With that information and a little bit of math, one can calculate the energy loss of a structure over time, or the energy required to heat or cool the structure. While one can in theory make the walls of a home infinitely thick to make the home’s energy losses infinitely small, there is a practical and economical limit – i.e. it does not make economical sense to go beyond a certain thickness of insulation, because the cost will not be offset by any savings1.

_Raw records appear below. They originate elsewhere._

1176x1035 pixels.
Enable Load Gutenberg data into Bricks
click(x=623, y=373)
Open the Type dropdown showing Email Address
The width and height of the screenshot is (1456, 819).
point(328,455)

Now, while Thermodynamics is a highly useful discipline in this context, it has its practical limitations. Calculations are always done based on approximations of the real world, by simplifying and omitting unknown or (in the eye of the beholder) seemingly insignificant facts. For instance, the R-Value of a wall is calculated from the R-value and thickness of the wall enclosures and the R-values of the insulation material or airspace in between. A more advanced calculation would even take the wooden wall studs into account. The problem with that is, though, that the calculation is only accurate as long as the wall is built well and the insulation is properly installed – an indeal that is rarely met by real-life circumstances (i.e. real-life contractors).

Therefore Dr. Heet is using a different approach. He is using common sense and guidelines derived empirically from observations to establish guidlines that would be difficult and costly to calculate with the means of traditional Thermodynamics.

1There is actually a mathematical optimum for the thickness of insulation as well, because adding insulation to the outside of a structure increases the surface area.